■ STUDY TEXT:
In Sanders, the Court stated that the post-2011 language of KRS 532.120(3) removed the authority for trial courts to credit felony sentences for time spent in custody before sentencing. Sanders, supra, at 270. The General Assembly assigned such authority to the DOC instead. The current version of KRS 532.120(3) reads:
Time spent in custody prior to the commencement of a sentence as a result of the charge that culminated in the sentence shall be credited by the Department of Corrections toward service of the maximum term of imprisonment in cases involving a felony sentence and by the sentencing court in all other cases. If the sentence is to an indeterminate term of imprisonment, the time spent in custody prior to the commencement of the sentence shall be considered for all purposes as time served in prison.
The Court reasoned that the current version of KRS 532.120 allows a defendant to challenge a decision of the DOC to award jail credit by filing a motion in the sentencing court, but only after exhausting his administrative remedies. Sanders, supra, at 271.

■ RECORDED DATA:
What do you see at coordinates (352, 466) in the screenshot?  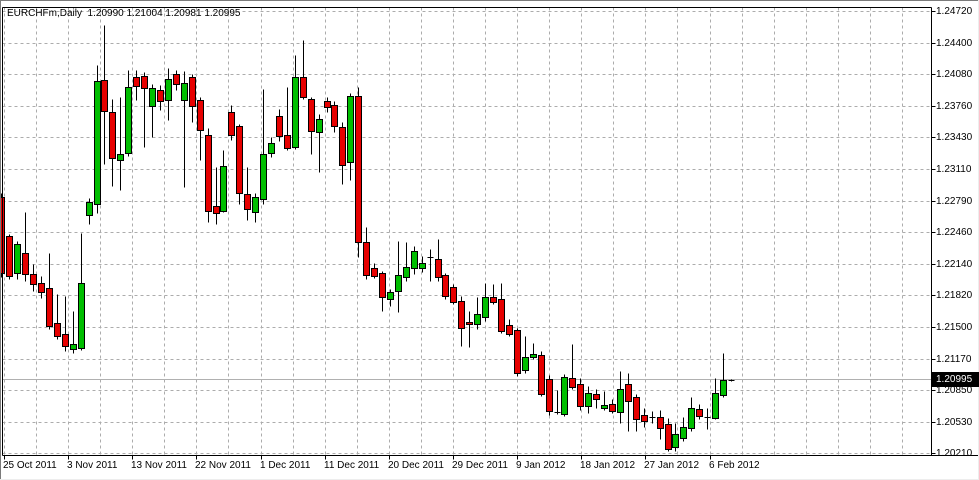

■ REQUIREMENT 1:
Answer these questions from the jail-credit passage:
(a) Under the current KRS 532.120(3), who credits pre-sentence custody time in cases involving a felony sentence?
(b) For a sentence to an indeterminate term of imprisonment, how is time spent in custody before the sentence begins to be considered?
(c) What must a defendant do before filing a motion in the sentencing court to challenge the DOC's jail-credit decision?
■ REQUIREMENT 2:
Write the next part of the jail-credit passage, picking up after its final sentence.
The listing has no connection to the jail-credit passage.

■ EXERCISE RESULT 1:
(a) The Department of Corrections.
(b) It is considered for all purposes as time served in prison.
(c) Exhaust his administrative remedies.

■ EXERCISE RESULT 2:
In Woods v. Commonwealth, 599 S.W.3d 894, 897-98 (Ky. App. 2020), this Court explained the process for an inmate to request a jail credit review as set forth by the Kentucky Administrative Regulations and Department of Corrections Policies and Procedures. First a prisoner (denominated as an "offender" in the written policy) may request an initial review with the institution where he is held. He can appeal that decision.
The offender may then seek a formal administrative review. He must send this review request to the Probation and Parole office of the sentencing county. That office must then send a response to the offender which shall include an explanation of the method of calculation of jail credit, and whether the correct jail credit has been applied to the sentence. The offender may then appeal the written response concerning credit to the Offender Information Services Branch. Only after that appeal may an offender file a motion with the circuit court. The Department of Corrections is an indispensable party for such a motion, which must be filed within thirty days after the final appeal decision.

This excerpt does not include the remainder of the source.